■ TASK ■
What are the lines from the one containing "Viewport: 812px width, 508px" through the last line of the records below? Return them exactly, leaving out pictures.
—————
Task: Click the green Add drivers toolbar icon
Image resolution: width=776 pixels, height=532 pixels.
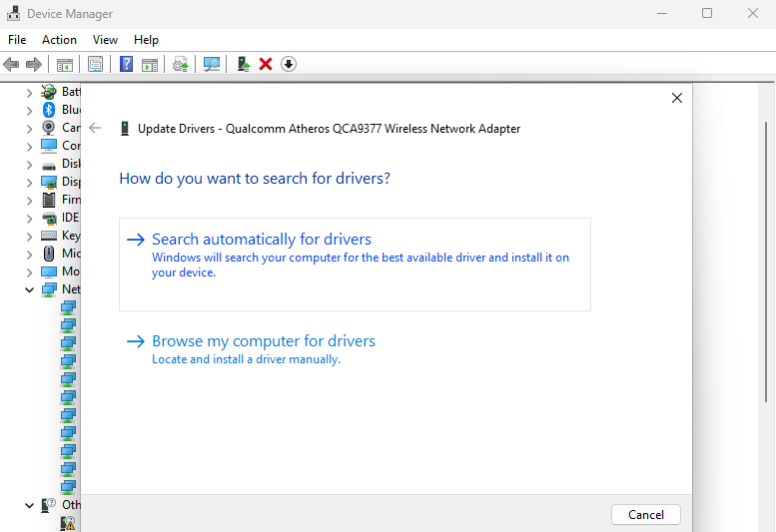Action: (x=243, y=64)
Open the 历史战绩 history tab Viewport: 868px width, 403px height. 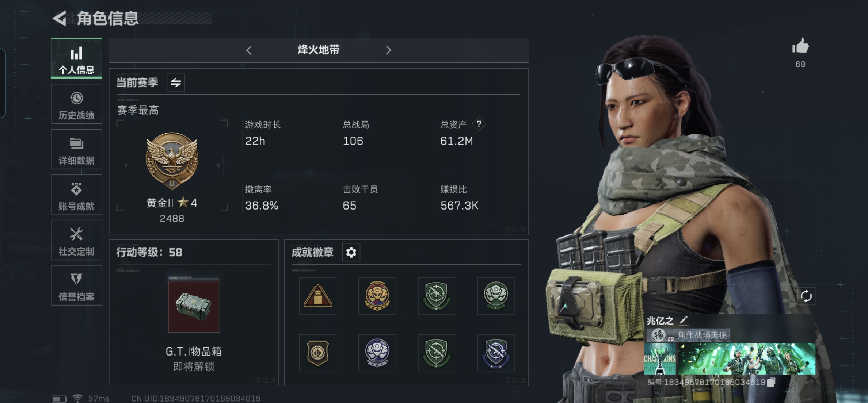(77, 104)
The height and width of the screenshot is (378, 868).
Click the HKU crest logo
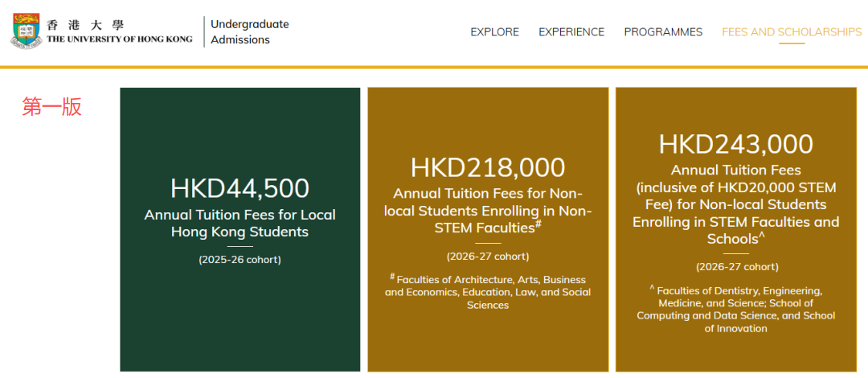pyautogui.click(x=27, y=31)

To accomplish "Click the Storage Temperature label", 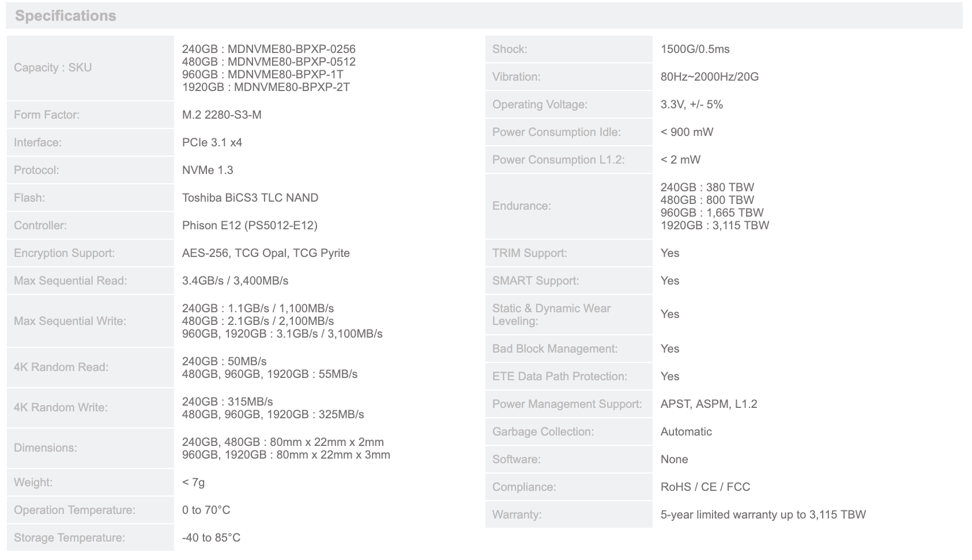I will tap(69, 538).

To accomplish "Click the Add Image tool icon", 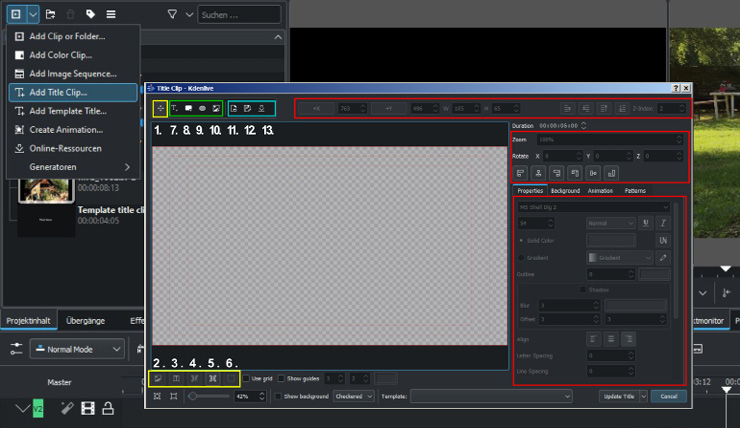I will click(216, 108).
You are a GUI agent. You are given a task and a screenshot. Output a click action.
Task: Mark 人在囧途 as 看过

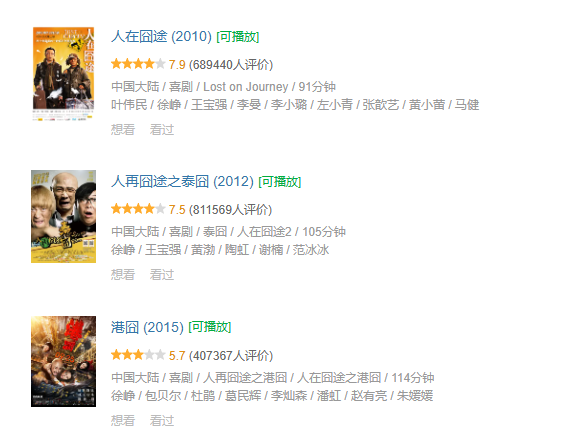coord(162,130)
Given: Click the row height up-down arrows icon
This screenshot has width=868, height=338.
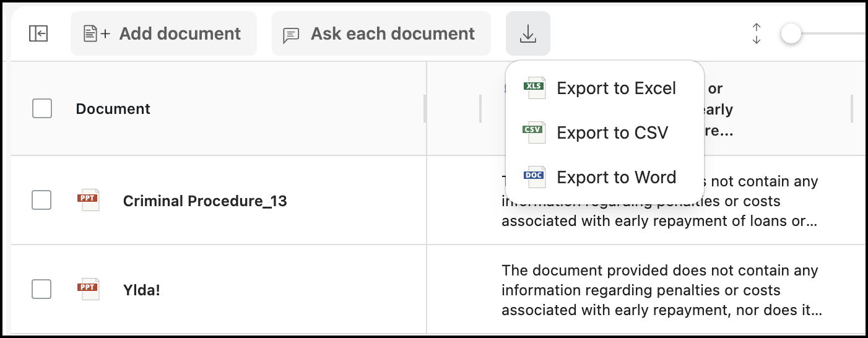Looking at the screenshot, I should 756,33.
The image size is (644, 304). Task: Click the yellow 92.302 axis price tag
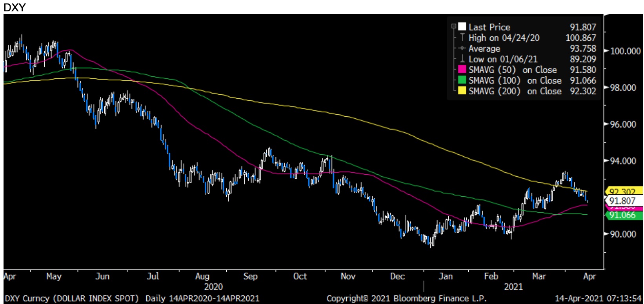[x=623, y=192]
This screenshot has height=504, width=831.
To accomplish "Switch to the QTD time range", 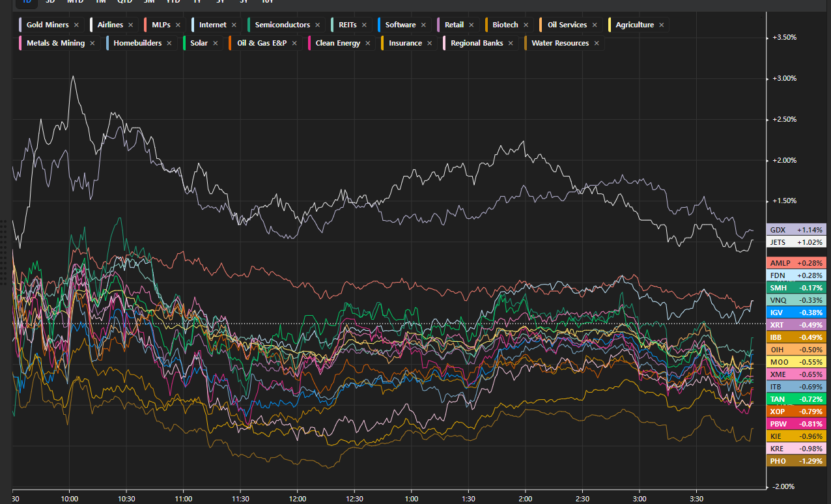I will [x=124, y=2].
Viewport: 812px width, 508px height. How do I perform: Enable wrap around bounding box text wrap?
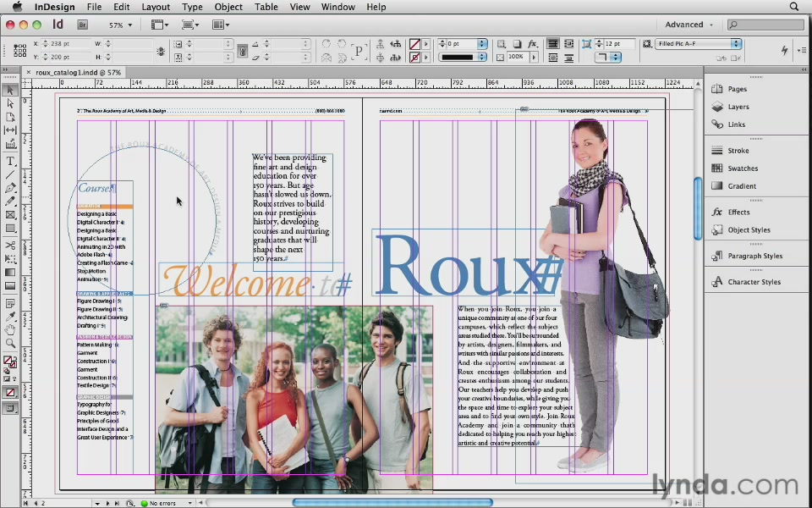point(569,44)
—————
■ TASK ANSWER ■
Viewport: 812px width, 508px height. How do I perform: Enable wrap around bounding box text wrap?
point(569,44)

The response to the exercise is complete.